Genome-wide sequencing in cancer: not ready for prime time

NEW YORK (Reuters Health) - Routine genome-wide screening of cancers is likely a long way off, a new paper says.

The technology, known as next-generation sequencing, promises to revolutionize doctors' understanding of cancer and underpins perhaps the biggest paradigm shift taking place in cancer research today: the growing emphasis on a cancer's genetic makeup, rather than its location within the body.

Understanding the genetic makeup of an individual patient's tumor may allow physicians to pick the drug that best targets that specific tumor, as well as recognize when a tumor has developed resistance to the drug through new genetic mutations.

"Next-generation sequencing is especially promising in cancer because in a single test, one can interrogate all clinically relevant cancer genes for all types of genomic alterations, including sequence mutations and chromosomal rearrangements," Dr. Michael Berger, a geneticist at Memorial Sloan-Kettering Cancer Center in New York City, told Reuters Health in an email.

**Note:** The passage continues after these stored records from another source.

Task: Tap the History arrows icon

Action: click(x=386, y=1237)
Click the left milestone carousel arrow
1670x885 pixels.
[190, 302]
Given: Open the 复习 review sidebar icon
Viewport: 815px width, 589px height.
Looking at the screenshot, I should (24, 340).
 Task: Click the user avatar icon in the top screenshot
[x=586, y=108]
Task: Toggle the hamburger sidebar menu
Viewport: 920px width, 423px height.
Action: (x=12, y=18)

There are several different specific screening technologies that are considered "next-generation" - but all share the ability to sequence entire human genomes in a matter of days. When applied to cancer, the technology is used to screen the entire genome of cancer cells.

By some measures, this promise is already being realized. For example, last year The Cancer Genome Atlas Research Network used genome-wide screening of breast cancer tumors to demonstrate that there are four main breast cancer types defined by differing genomic and epigenetic mutations. The study showed that individual breast cancers have many genetic differences from each other but that one subgroup of breast cancers, basal-like breast cancer, was similar genetically to serous ovarian cancer.

Cancer cells present unique and complex challenges, they note. Because they are genetically so different from normal human tissue, there is not always a 'reference sequence' against which to compare the tumor DNA. There are also frequent chromosome-scale as well as epigenetic changes, and even significant genetic differences among cells within the same tumor, an issue specific to cancer cells known as tumor heterogeneity.

The authors of the new paper, writing online July 25 in the British Journal of Cancer, pointed out that this complexity creates a number of problems that must be solved before next-generation sequencing is a common part of cancer care.

One of the first issues is developing the algorithms that are used to map the genome.

"The computational challenges involved in analyzing and storing clinical (next-generation sequencing) data cannot be overstated," said Dr. Berger, who wasn't involved in the new study. "Better algorithms must be developed to reliably and accurately detect mutations in heterogeneous tumors."

In genome-wide sequencing, a seemingly minuscule misstep in the analysis could have massive consequences. For example, say the authors of the new paper, led by Dr. Danny Ulahannan of the Wellcome Trust Center for Human Genetics in Oxford, UK, "the sheer quantity of data means that getting 0.01% of the human genome wrong would correspond to 300,000 errors scattered along the three billion base pairs."

Dr. Lynda Chin, the chair of Genomic Medicine and scientific director of the Institute for Applied Cancer Science at MD Anderson Cancer Center, told Reuters Health this is often an overlooked problem.

"One barrier that is often overlooked or underestimated from the clinical side is the technical challenge of generating high-quality (next-generation sequencing) data," Dr. Chin said. "There is a sense that generating (the data) is easy, and it is the analysis that is hard. I would disagree, as I believe that the technology is still unstable, for lack of a better word, not yet turn-key, and no matter how good the analytics-interpretation become, if the data is poor quality, the result will be poor."

And mapping the genome is really only the first step. The next step is figuring out which mutations are relevant to the development of cancer and whether they can be targeted with a drug.

"I agree with the obvious barriers of interpretation. Not just analytically that we need improved algorithms, (but) more importantly, more knowledge and understanding of what each alteration means and how each event impact on clinical decision," Dr. Chin said.

The advances will require a "cultural change" in cancer research, Dr. Chin said, that makes "patient-oriented genomic research a standard, rather than a heroic effort by a researcher."